● **Exercise brief**
What's wanted here is the full listing below, repeated exactly, with no images in it.

:::::

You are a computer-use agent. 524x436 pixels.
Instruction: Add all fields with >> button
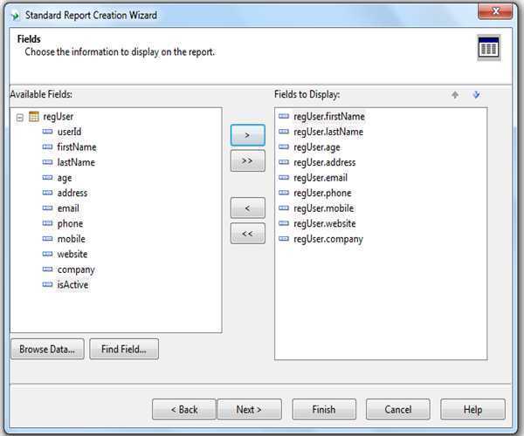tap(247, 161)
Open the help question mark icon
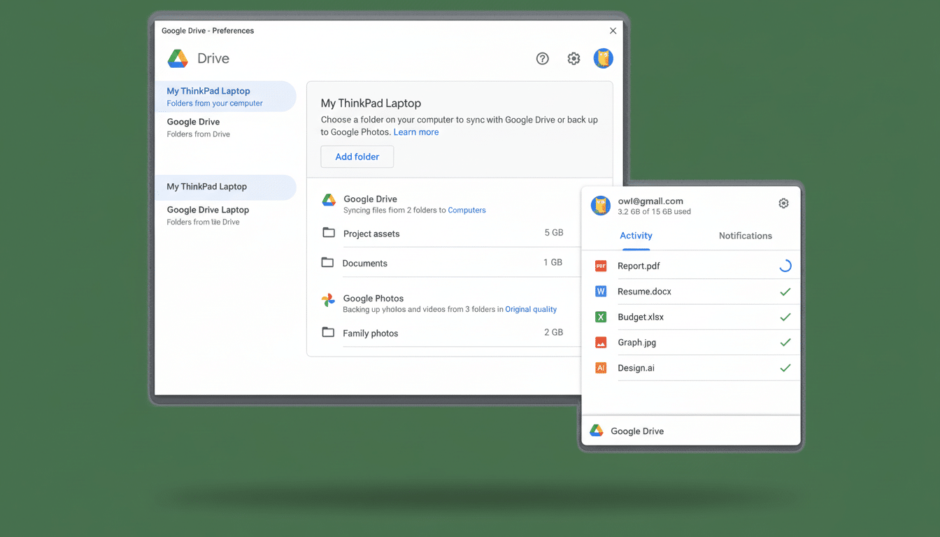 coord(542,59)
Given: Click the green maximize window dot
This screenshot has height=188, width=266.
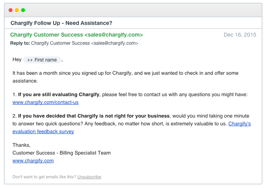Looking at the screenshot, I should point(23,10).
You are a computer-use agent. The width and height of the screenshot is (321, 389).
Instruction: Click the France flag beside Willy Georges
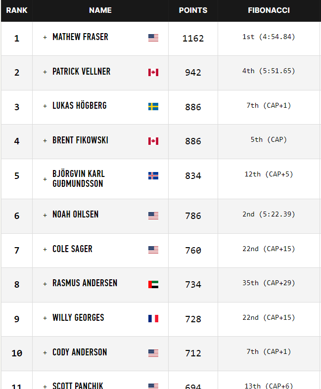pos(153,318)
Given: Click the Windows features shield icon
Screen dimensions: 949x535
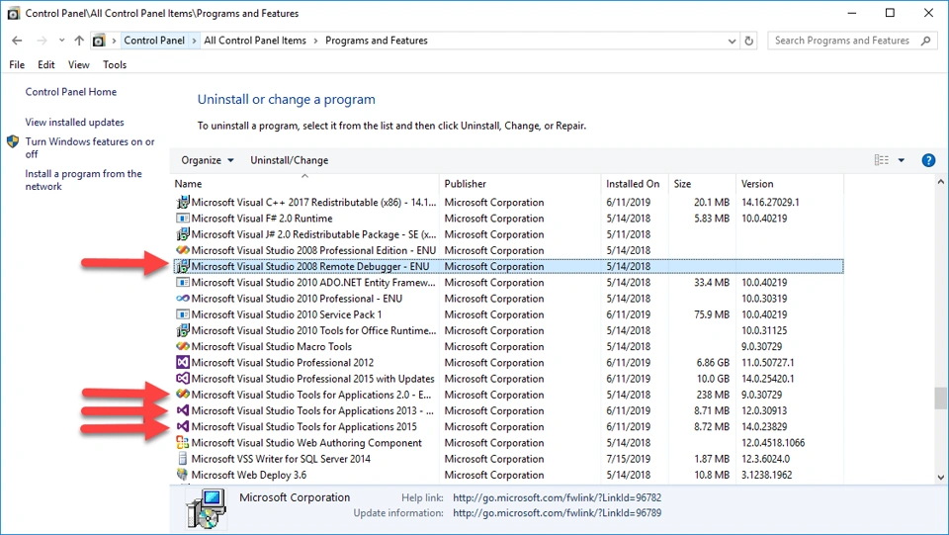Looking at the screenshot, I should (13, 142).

:::::

● **Answer box**
You are a computer-use agent. 524x436 pixels.
Instruction: Add all fields with >> button
tap(247, 161)
Open the help question mark icon
 coord(542,59)
Given: Click the green maximize window dot
This screenshot has height=188, width=266.
Looking at the screenshot, I should point(23,10).
You are a computer-use agent. The width and height of the screenshot is (321, 389).
Instruction: Click the France flag beside Willy Georges
pos(153,318)
Given: Click the Windows features shield icon
Screen dimensions: 949x535
Looking at the screenshot, I should (13, 142).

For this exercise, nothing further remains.